Growing up on a farm really engrained in me a work ethic I've taken to my adult professional and personal life. I guess that is the reason I work full time, have a family, AND have a rugged little farm. Thanks to my parents and grandparents, I’m not afraid of long days. I get to do a job I love AND come home to raise my boys on this little homestead. Each season - each year - I do things a little differently or learn a new skill. I have budgeted some years to invest in mobile electric fencing, other years to put in a raspberry patch, and others to fertilize (with 688 lbs of bone meal, lime, greensand, and other organics to be exact) and revitalize our apple orchard.
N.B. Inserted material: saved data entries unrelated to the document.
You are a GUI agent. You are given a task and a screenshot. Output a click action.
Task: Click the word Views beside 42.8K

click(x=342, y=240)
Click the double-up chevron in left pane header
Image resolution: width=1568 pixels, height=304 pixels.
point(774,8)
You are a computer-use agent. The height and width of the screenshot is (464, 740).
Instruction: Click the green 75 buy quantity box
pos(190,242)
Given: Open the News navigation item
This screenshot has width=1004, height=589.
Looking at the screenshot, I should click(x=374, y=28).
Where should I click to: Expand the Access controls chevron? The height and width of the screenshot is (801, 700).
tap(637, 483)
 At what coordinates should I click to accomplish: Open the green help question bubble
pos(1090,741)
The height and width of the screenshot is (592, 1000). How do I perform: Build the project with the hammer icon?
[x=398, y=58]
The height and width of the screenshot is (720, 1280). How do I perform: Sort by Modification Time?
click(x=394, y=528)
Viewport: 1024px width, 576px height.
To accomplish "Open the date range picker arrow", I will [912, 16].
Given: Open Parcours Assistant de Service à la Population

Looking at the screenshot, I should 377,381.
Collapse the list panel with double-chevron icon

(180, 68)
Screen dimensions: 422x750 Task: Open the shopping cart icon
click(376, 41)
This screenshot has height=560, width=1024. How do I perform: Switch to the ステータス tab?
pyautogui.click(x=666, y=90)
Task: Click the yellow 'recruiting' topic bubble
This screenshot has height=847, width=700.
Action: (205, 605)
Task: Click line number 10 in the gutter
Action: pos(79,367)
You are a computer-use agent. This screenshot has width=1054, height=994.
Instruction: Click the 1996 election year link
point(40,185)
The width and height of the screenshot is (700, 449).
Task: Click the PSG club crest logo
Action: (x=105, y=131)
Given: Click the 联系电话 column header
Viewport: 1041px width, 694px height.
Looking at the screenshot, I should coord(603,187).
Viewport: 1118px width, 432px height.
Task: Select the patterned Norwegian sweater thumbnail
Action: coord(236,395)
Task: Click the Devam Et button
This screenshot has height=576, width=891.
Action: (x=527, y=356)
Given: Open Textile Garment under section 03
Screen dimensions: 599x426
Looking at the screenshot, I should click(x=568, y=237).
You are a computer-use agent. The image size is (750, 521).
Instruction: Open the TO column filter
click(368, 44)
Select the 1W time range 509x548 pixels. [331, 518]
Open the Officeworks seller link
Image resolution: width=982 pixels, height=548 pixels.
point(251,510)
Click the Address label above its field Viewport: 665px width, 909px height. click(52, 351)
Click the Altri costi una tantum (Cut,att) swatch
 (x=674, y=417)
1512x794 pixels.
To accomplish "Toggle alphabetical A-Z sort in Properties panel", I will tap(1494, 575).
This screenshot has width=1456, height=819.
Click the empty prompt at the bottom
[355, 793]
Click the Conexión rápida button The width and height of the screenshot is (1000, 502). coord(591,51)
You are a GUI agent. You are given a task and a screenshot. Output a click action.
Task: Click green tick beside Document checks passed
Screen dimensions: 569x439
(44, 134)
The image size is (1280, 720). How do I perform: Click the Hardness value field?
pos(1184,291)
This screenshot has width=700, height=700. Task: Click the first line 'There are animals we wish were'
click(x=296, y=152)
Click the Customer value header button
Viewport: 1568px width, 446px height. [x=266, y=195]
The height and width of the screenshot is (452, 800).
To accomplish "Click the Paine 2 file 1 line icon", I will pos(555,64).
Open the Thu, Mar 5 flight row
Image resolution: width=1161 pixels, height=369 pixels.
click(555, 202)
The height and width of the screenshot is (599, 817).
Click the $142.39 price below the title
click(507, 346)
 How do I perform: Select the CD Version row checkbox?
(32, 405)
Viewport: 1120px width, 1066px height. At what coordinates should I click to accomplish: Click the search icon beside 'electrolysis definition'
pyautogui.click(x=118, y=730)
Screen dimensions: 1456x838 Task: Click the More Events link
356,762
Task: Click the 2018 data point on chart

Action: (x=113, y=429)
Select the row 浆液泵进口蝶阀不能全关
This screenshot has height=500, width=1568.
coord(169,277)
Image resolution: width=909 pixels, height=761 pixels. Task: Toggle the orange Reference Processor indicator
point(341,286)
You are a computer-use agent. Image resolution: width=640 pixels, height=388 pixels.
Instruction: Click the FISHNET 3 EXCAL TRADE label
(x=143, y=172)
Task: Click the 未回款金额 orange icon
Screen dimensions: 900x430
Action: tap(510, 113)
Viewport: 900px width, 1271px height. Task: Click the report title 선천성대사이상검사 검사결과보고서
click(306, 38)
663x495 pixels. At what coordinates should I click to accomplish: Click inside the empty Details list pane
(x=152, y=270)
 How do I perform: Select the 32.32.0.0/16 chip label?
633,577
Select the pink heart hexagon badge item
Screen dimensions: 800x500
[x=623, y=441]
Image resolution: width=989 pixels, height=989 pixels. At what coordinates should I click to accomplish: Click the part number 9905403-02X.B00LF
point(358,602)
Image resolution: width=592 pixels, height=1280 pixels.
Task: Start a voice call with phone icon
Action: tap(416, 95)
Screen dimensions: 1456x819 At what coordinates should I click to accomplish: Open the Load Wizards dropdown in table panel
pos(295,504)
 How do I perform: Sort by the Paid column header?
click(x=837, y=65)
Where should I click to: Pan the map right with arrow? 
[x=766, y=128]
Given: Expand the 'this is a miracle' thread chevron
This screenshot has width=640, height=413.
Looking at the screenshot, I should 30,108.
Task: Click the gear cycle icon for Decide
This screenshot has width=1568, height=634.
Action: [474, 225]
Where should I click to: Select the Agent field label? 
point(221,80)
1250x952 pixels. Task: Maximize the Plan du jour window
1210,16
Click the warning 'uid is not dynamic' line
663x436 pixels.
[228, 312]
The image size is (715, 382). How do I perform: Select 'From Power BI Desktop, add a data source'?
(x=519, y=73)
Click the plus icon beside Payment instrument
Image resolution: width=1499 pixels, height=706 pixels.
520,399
My reward is to have food produced from my land and to show my sons the wonders and trials of farming life. This really hit home for me during kidding time in June 2019. I was six months pregnant with my second son, supporting Rosalyn while she delivered three kids. My oldest son (2 1/2 at the time), who was in the barn with me, said, "Your a really good farmer, Mama. Your a really good doctor, too." There are pictures of us below - my son is being silly and covering his face :). 

Some photos from my childhood farming days

As we continue our farming ventures, and move through life, it becomes more and more evident to me that what we are doing here is ever-more important. Our boys are growing - they eat well, they get lots of fresh air, and sleep like logs at night. 

Some of the photos you see here...

... include the things we are doing day-to-day on the farm. In the fall of 2023, we butchered, processed, and preserved over 75% of our meat. I looked into smoking our own meat and before I knew it, Todd was building a smokehouse! We started several days at 5 am building a fire in our kettle grill in the smokehouse and I worked from home so I could rotate our meat in the smokehouse throughout the day. We used resources such as the Bearded Butchers at Whitefeather Meats and Brandon Sheard of Farmstead Meatsmith to learn about wet and dry curing, as well as smoking. We had great success and enjoyed these meats in the months after the fall 2023 butchering season.